:: Given instruction ::
Count the lines in the items below that contain the string "Image", treating uppercase and lowercase as different, and reply with only that number.

:: Records supplied ::
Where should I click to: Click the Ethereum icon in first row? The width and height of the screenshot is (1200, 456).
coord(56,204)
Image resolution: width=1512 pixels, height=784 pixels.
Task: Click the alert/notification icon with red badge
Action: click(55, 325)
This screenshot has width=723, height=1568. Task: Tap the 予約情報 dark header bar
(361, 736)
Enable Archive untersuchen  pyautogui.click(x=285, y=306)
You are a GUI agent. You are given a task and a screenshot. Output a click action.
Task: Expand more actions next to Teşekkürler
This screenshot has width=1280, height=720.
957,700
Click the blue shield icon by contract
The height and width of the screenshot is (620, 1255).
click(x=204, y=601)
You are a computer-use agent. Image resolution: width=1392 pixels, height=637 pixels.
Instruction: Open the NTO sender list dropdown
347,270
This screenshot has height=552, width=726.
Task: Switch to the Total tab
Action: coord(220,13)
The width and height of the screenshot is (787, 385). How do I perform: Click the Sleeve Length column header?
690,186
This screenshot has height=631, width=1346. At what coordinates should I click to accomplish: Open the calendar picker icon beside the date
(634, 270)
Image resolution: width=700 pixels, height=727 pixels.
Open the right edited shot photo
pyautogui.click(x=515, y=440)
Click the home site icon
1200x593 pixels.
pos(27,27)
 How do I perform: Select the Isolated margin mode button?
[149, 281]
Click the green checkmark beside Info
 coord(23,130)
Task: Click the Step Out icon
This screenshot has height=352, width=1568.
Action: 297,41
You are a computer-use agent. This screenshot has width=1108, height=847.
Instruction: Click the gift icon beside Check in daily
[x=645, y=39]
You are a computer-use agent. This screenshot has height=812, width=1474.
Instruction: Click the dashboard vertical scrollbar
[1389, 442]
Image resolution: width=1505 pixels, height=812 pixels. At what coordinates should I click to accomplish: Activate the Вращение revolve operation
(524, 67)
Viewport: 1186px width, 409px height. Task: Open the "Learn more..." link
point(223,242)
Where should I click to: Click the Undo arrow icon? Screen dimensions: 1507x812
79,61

:: The reply ::
4